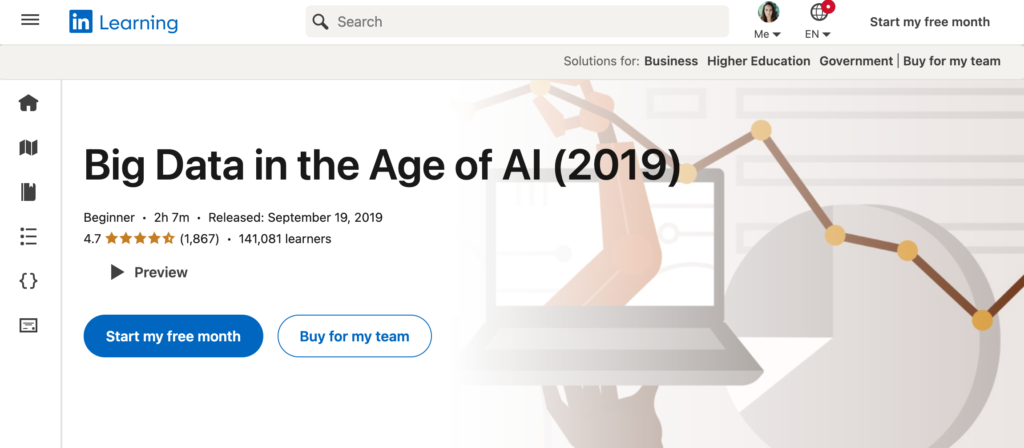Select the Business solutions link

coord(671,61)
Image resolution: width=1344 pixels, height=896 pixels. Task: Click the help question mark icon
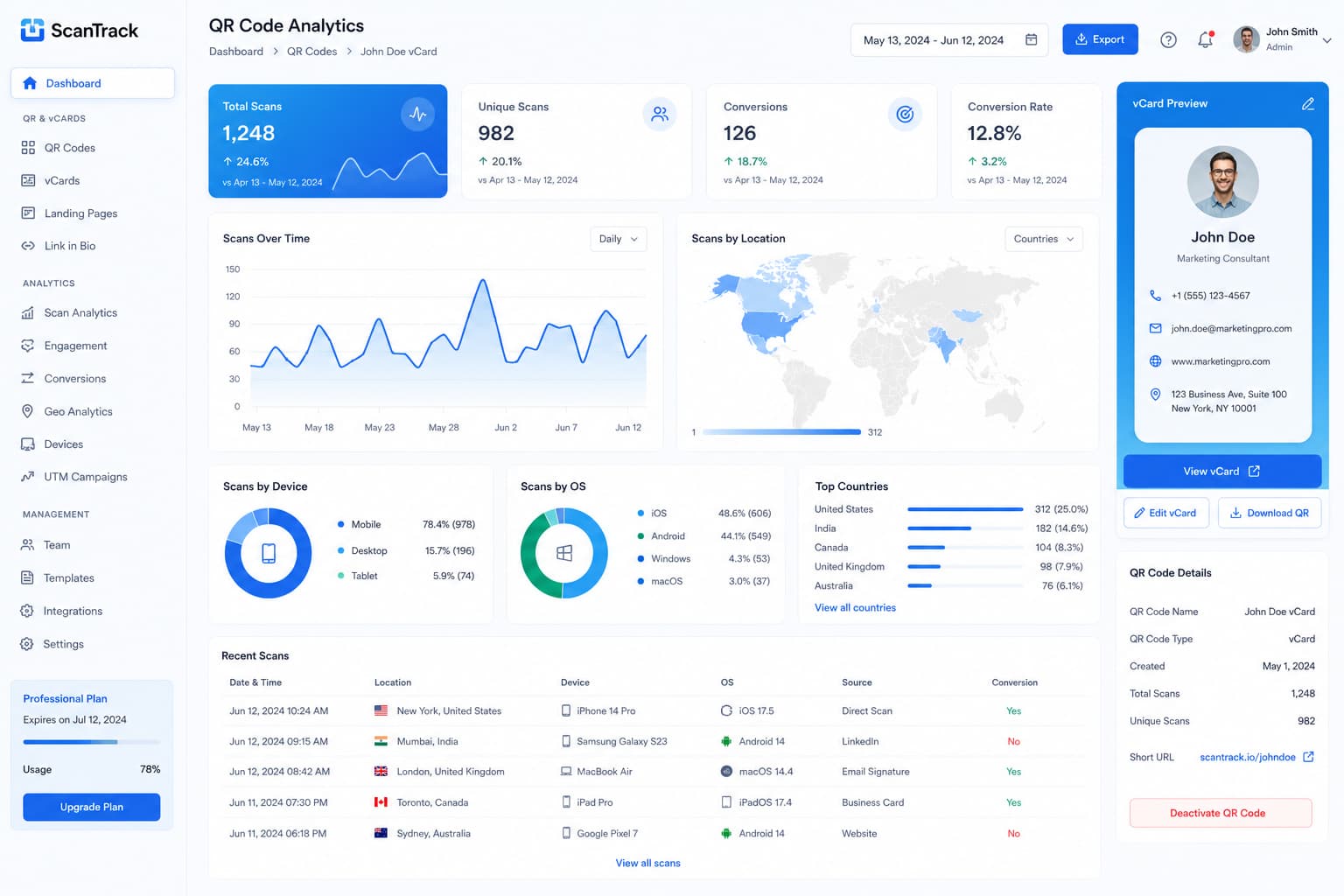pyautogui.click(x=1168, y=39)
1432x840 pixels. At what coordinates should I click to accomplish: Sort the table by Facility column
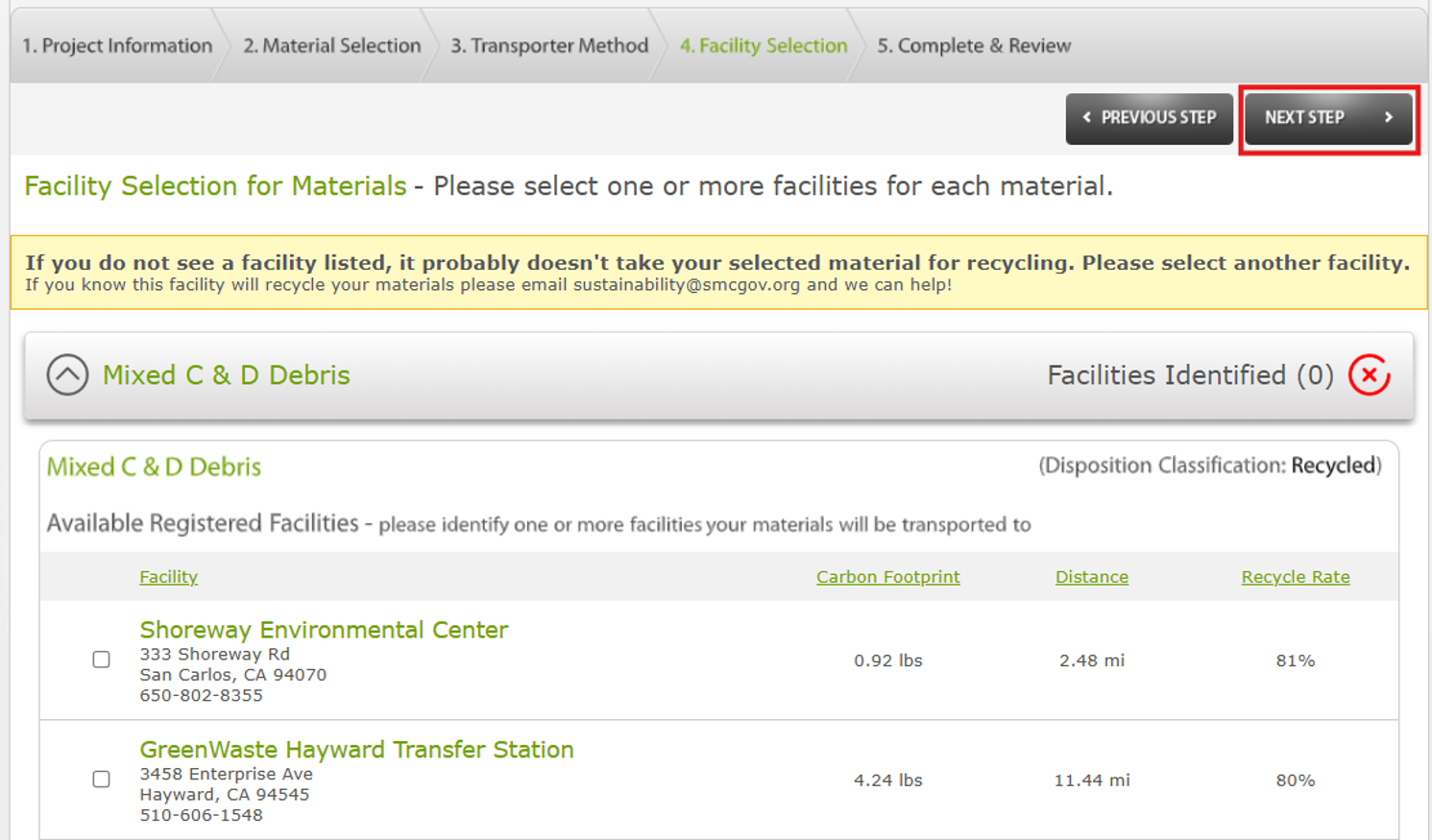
------------------------------------------------------------------------
Work order: Pictures excluded, print only the lines from the one with "Image resolution: width=1344" through the end of the entries above, exactly as written.

Reply to the task:
Image resolution: width=1344 pixels, height=896 pixels. Task: Click the help question mark icon
pyautogui.click(x=1168, y=39)
1432x840 pixels. At what coordinates should I click to accomplish: Sort the table by Facility column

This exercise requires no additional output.